(Recorded data)
______

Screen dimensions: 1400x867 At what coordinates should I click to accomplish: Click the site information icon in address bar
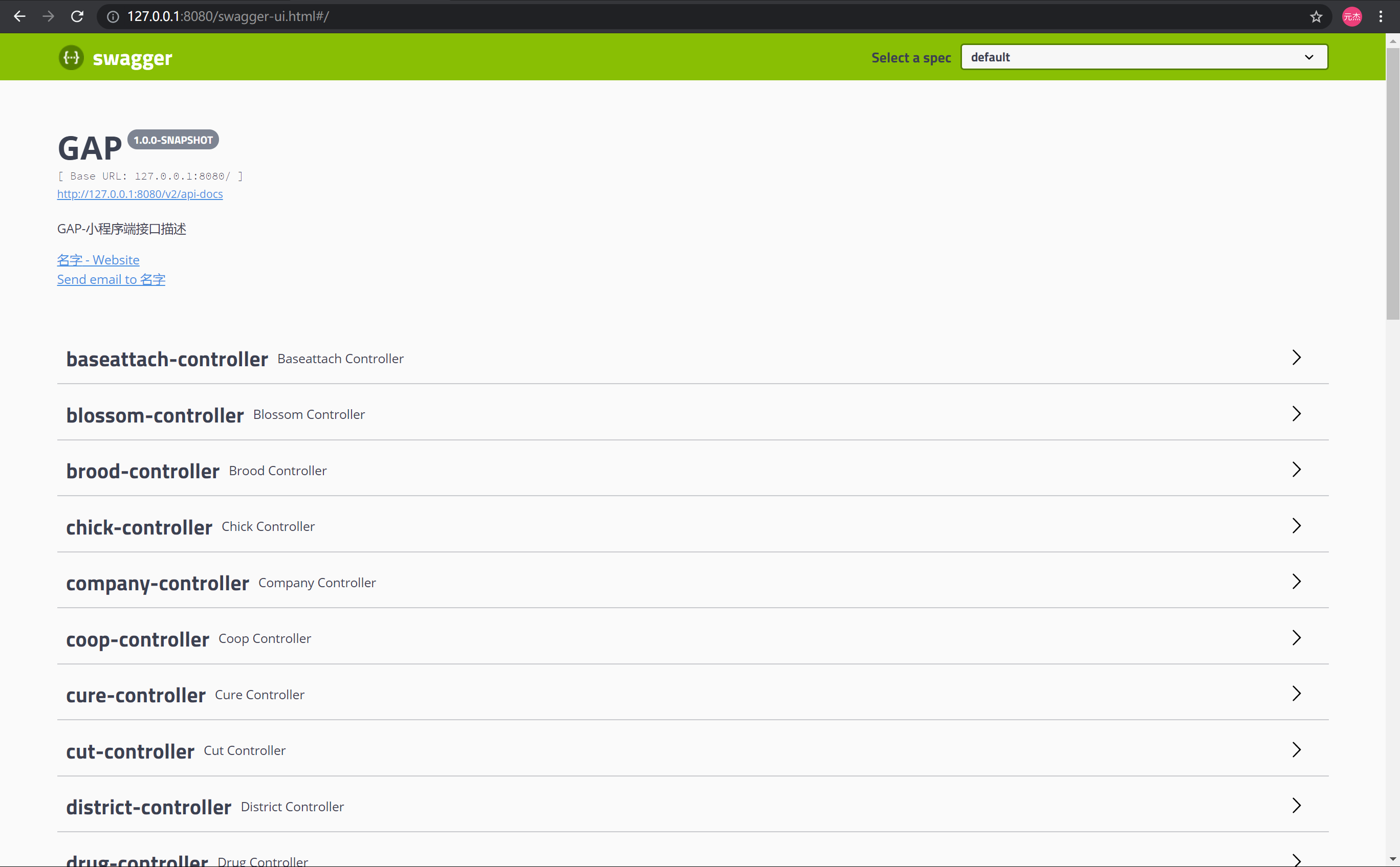click(x=113, y=17)
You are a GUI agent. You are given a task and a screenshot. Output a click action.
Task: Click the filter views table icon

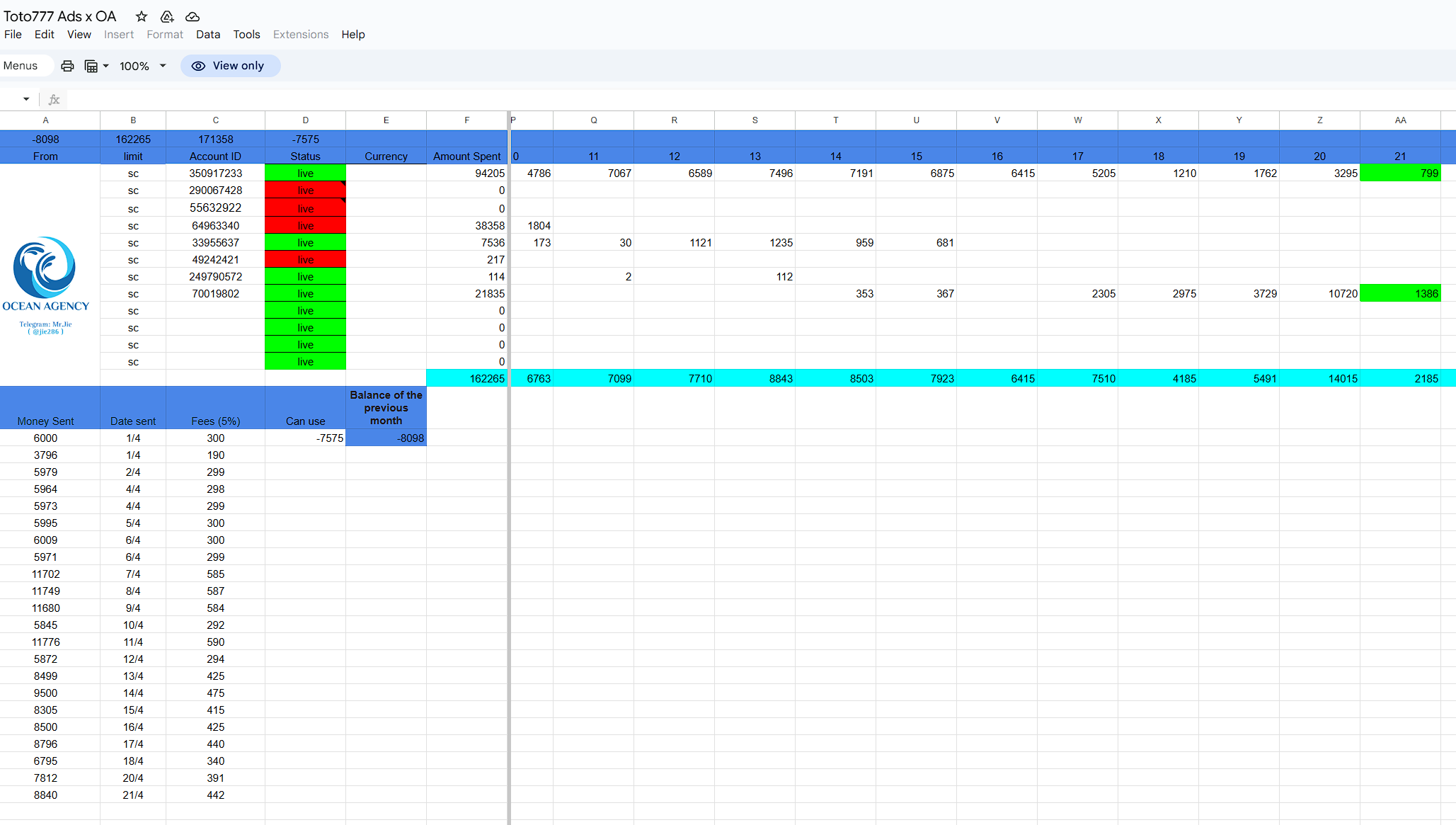[x=91, y=66]
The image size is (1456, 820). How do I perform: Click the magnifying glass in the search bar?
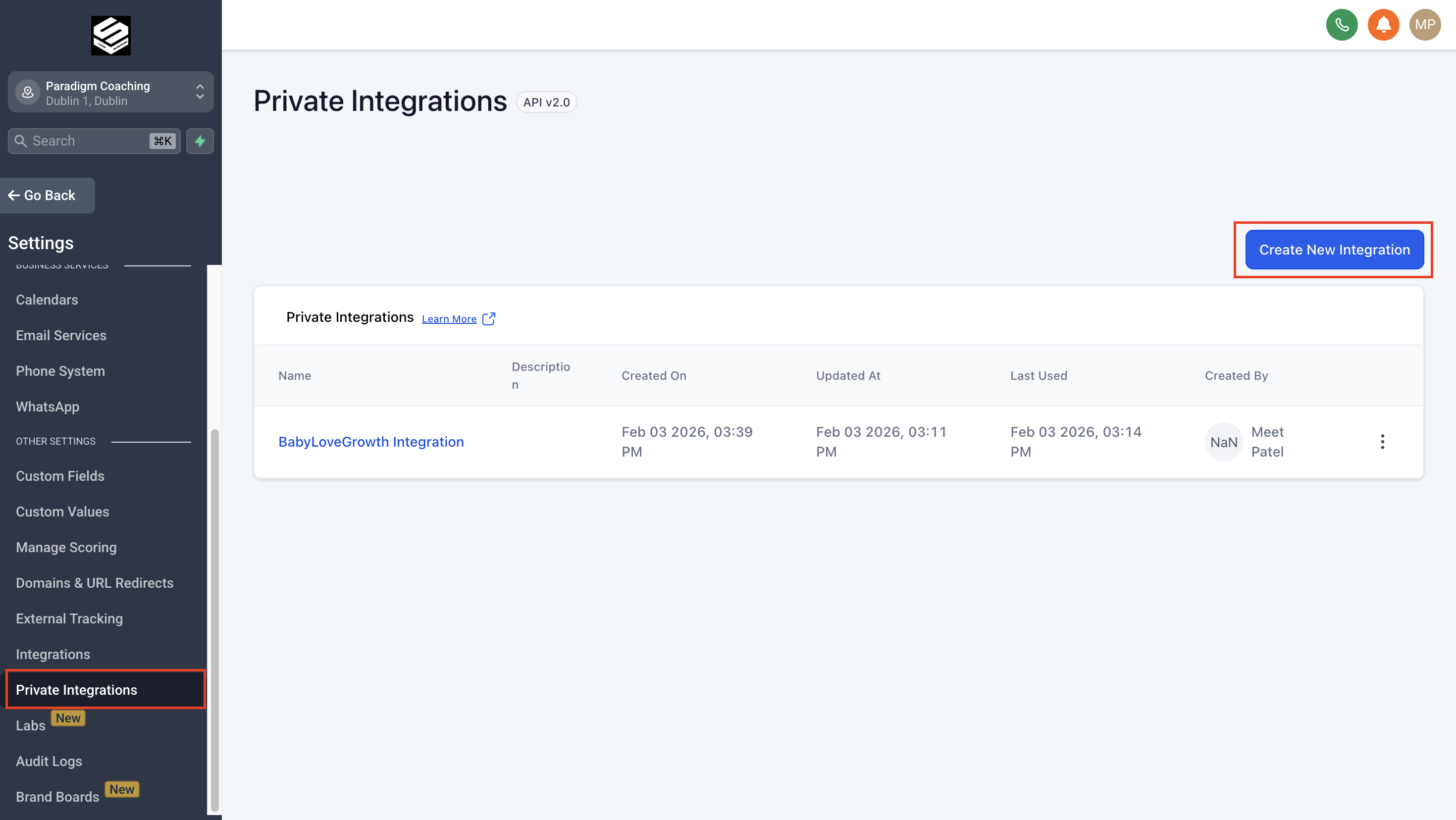point(21,141)
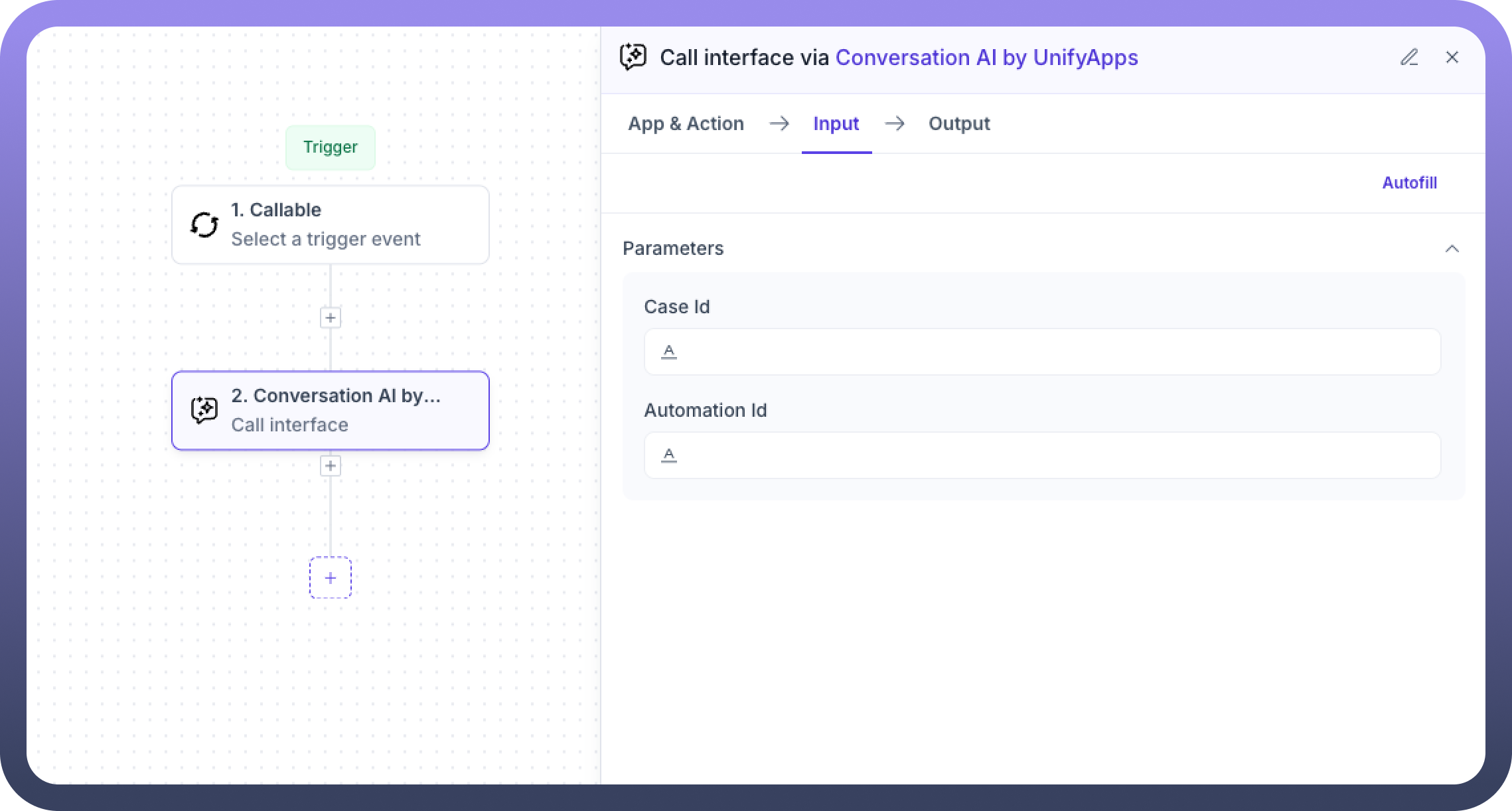
Task: Click the pencil edit icon in header
Action: tap(1408, 58)
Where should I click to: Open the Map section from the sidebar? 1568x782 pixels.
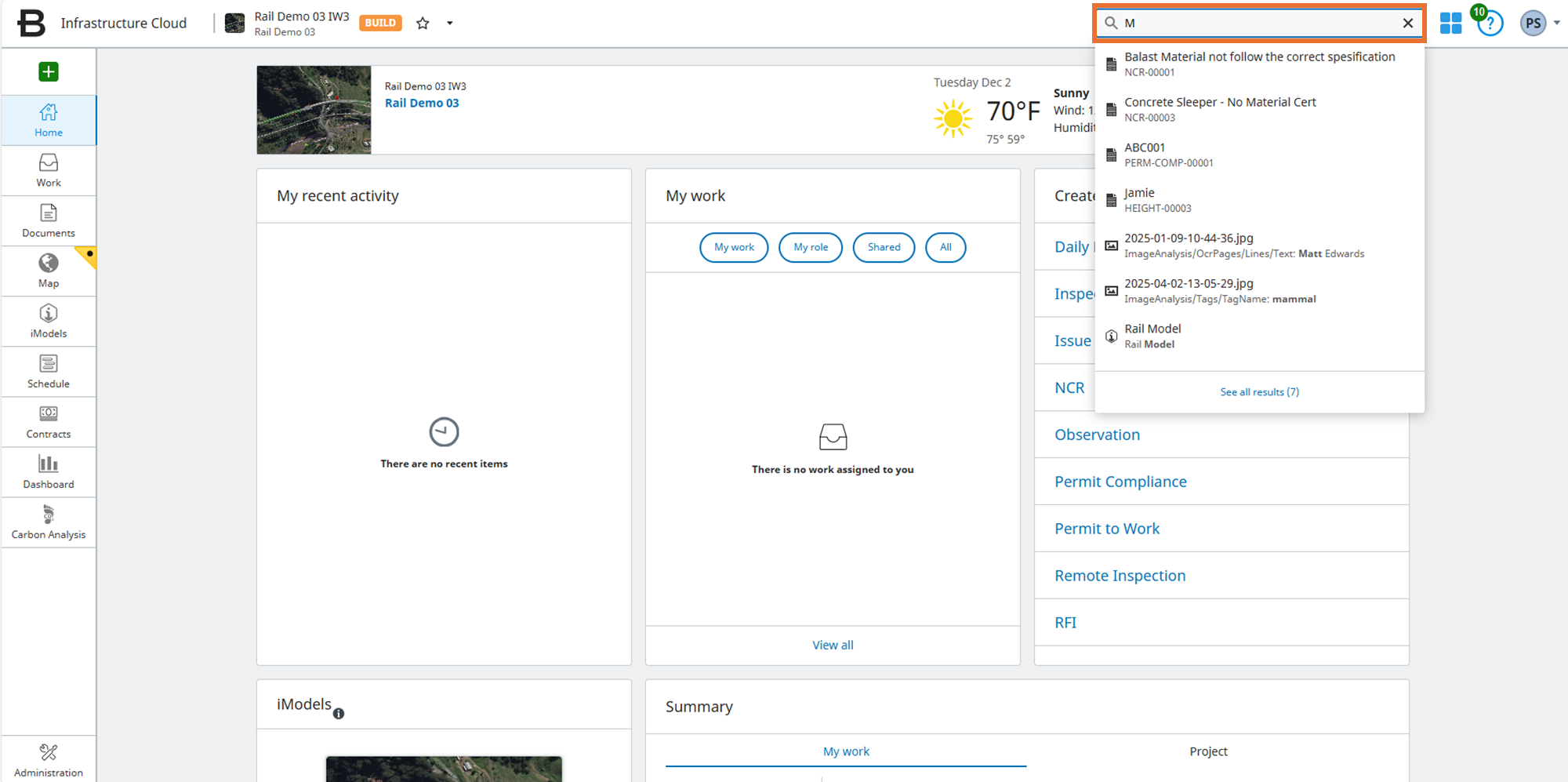pyautogui.click(x=48, y=271)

______

*DIRECTIONS FOR THIS TASK*:
Please, leaving out all pictures, transcribe exactly the lines above from the one containing "Task: Click the filter views table icon" through the final line, both included.

*EXPECTED ANSWER*:
Task: Click the filter views table icon

[x=91, y=66]
The image size is (1456, 820). How do I perform: Click the magnifying glass in the search bar?
point(21,141)
Task: Click the pencil edit icon in header
Action: tap(1408, 58)
Where should I click to: Open the Map section from the sidebar? 1568x782 pixels.
pyautogui.click(x=48, y=271)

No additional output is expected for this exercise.